Eliciting Thinking Hierarchy without a Prior by Yuqing Kong

Date: 

Friday, March 25, 2022, 1:00pm

Location: 

https://harvard.zoom.us/j/97692964231?pwd=K05BMEhDNTZtbUhHYkZ5S21qZ2FKQT09#success

Yuqing Kong will be presenting at the EconCS seminar meeting this Friday, 3/25, at 1 pm ET. The seminar will be held Zoom only, accessible at the usual link here. Hope to see you there :).

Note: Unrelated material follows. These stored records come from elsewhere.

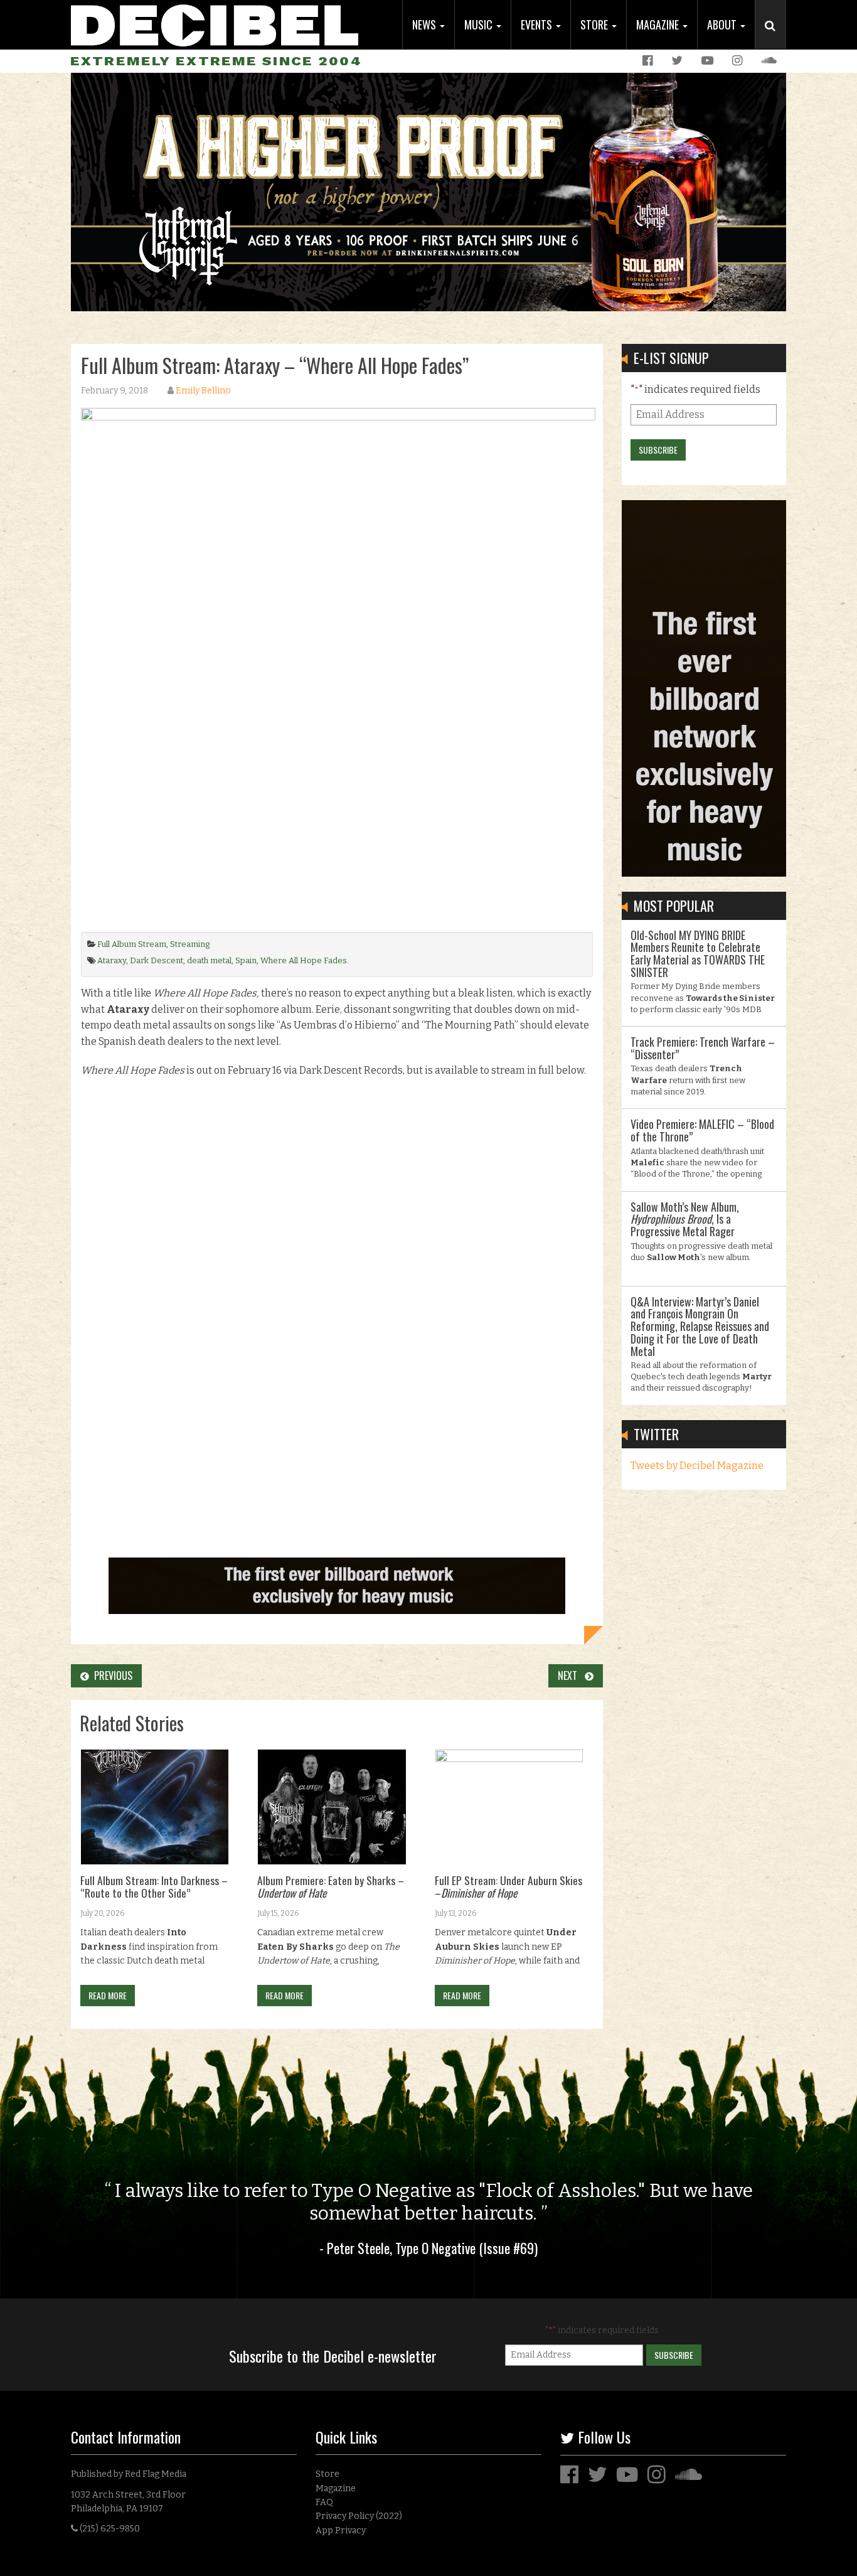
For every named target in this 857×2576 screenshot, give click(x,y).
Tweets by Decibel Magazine (697, 1466)
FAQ (324, 2502)
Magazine (658, 24)
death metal (209, 960)
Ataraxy (111, 960)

Title: Eliciting Thinking Hierarchy without a Prior

Abstract: A key challenge in crowdsourcing is that majority may make systematic mistakes. Prior work focuses on eliciting the best answer without a prior even when the majority is wrong. Here without any prior, we want to elicit the full hierarchy where the higher-ranking answers, which may not be supported by the majority, are from more sophisticated people. We propose a new model, called the thinking web, that describes the hierarchy among people's thinking types through a weighted directed acyclic graph. To learn the thinking web without any prior, we propose a novel, powerful and practical elicitation paradigm, the Answer-Guess paradigm and it works as follows. First, we ask a single open response question and ask for both of each respondent's answer and guess(es) for other people's answers. Second, we construct an Answer-Guess matrix that records the number of people who report a specific Answer-Guess pair. Third, by ranking the answers to maximize the sum of the upper triangular area of the matrix, we obtain and visualize the hierarchy of the answers without any prior. We also conduct four empirical studies to demonstrate the superiority of our approach compared to the plurality vote and also validate our thinking web model: more sophisticated people can reason about less sophisticated people’s mind and the hierarchy can be approximately described by a directed acyclic graph.

 

Bio: Yuqing Kong is currently an assistant professor at The Center of Frontier Computing Science (CFCS), Peking University. She obtained her Ph.D. degree from the Computer Science and Engineering Department at University of Michigan in 2018 and her bachelor degree in mathematics from University of Science and Technology of China in 2013. Her research interests lie in the intersection of theoretical computer science and the areas of economics: information elicitation, prediction markets, mechanism design, and the future applications of these areas to crowdsourcing and machine learning. Her papers were published in several conferences include WINE, ITCS, EC, SODA, AAAI, NeurIPS, ICLR, ECCV, IJCAI, WWW.